Celebrating its 40th anniversary, the DSA South Africa held a spectacular event in Johannesburg earlier this year with over 400 industry guests attending, including members of government, media and academic leaders as well as executives and top direct sellers from DSA member companies.
“Our 40th celebration event was a festive occasion and it was also an opportunity for the DSA to showcase the benefits of direct selling and the positive effect of income generation and entrepreneurial opportunities offered to all South Africans,” says Richard Clarke, DSA Chairman, South Africa.
“Where the government and formal business were not able to generate the required thousands of jobs per year, the direct selling industry is kick-starting careers, creating businesses and giving entrepreneurs formal business skills in a risk-free environment that will ensure their success,” Clarke says.
Keynote speaker, Minister of Defence and Military Veterans, Lindiwe Sisulu—now Minister of Public Service and Administration—was a highlight of the event. She hailed the DSA for its contribution to skills development and empowerment of South Africans.
“I want to congratulate the DSA for the great opportunities it gives to South Africans, employed and unemployed alike, and there is so much we, as government, can learn from you,” Sisulu says. “Direct selling has the potential to dramatically impact on unemployment levels in South Africa by creating thousands of jobs for youth and women.”
Sisulu went on to say that the direct selling industry “has huge potential.”
The success of the direct selling industry in South Africa is based on the industry’s open-door approach that offers low barriers to entry, the reassurance of a sheltered, mentored learning environment, and a virtually risk-free earning opportunity to people of all ages, all races and all economic backgrounds, making it a perfect recipe for South Africa’s fight against unemployment, which has soared above 25 percent.

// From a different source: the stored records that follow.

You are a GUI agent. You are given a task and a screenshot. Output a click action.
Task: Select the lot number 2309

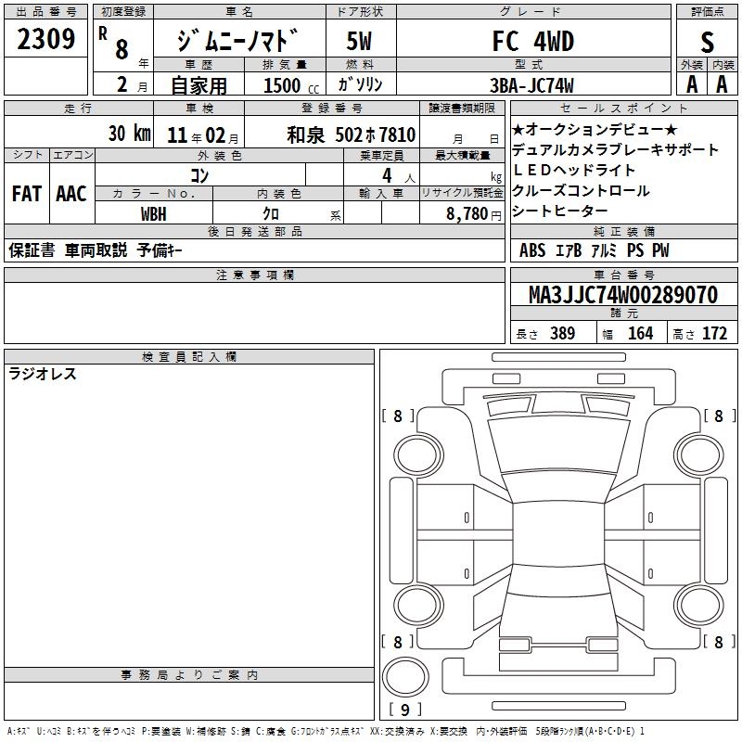click(x=46, y=40)
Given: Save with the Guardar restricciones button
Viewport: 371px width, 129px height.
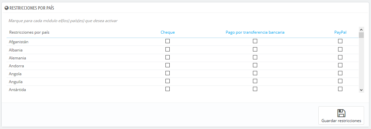Looking at the screenshot, I should [341, 115].
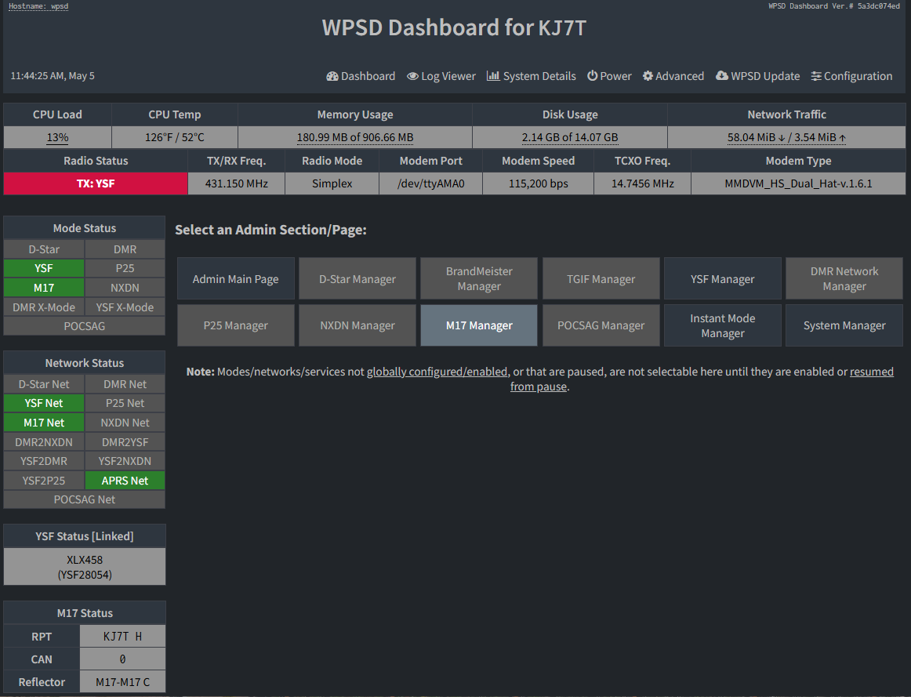The height and width of the screenshot is (697, 911).
Task: Click the Disk Usage value
Action: pos(570,137)
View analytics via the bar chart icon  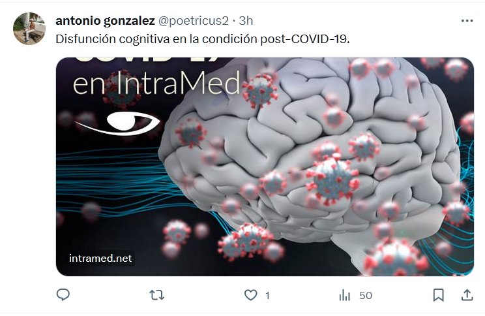(345, 295)
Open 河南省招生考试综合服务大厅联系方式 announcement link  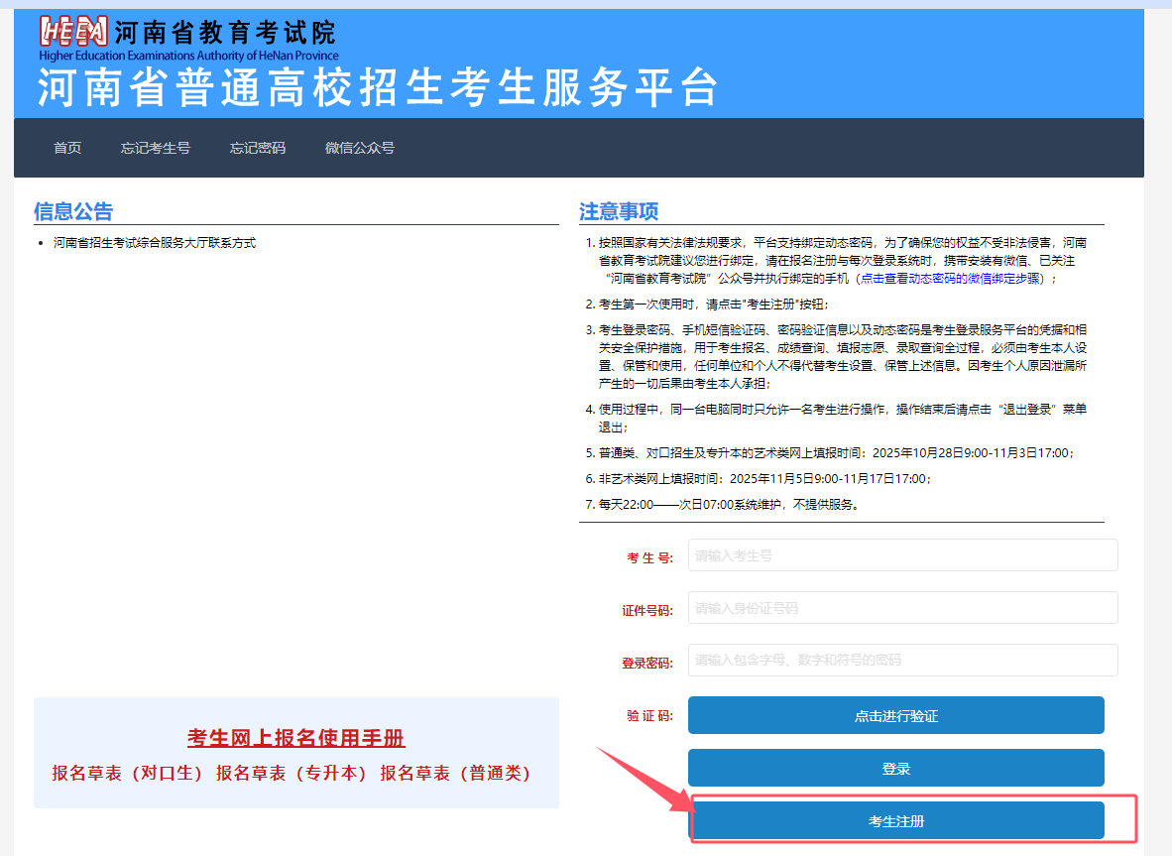155,242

Statistics show the success rate for new business start-ups in the formal sector are dismal—approximately 97 percent of new ventures fail within the first two years. Add to this the economic downturn, and the future looks dismal for entrepreneurs. Over the past two decades, however, the direct selling industry has been one of the highest job-creation industries in the South African economy.
Offering a “soft landing” for people entering the industry, the direct selling business model provides the requisite knowledge, skills, learning, management, processes and systems that have been proven over time, and are backed by relevant market research, advertising and promotional programmes already in place. The capital investment required to start up is minimal, relative to the benefits that can be achieved.
Clarke says the DSA’s proudest achievement is that over the past four decades it has improved the lives and economic prosperity of hundreds of thousands of South Africans through financial empowerment and economic emancipation.
“Forty years of growth is a substantial milestone for the industry, and we’re proud to say we are continuing to play a tremendous role in improving the economic prosperity of South Africans through job creation, skills development and social upliftment.”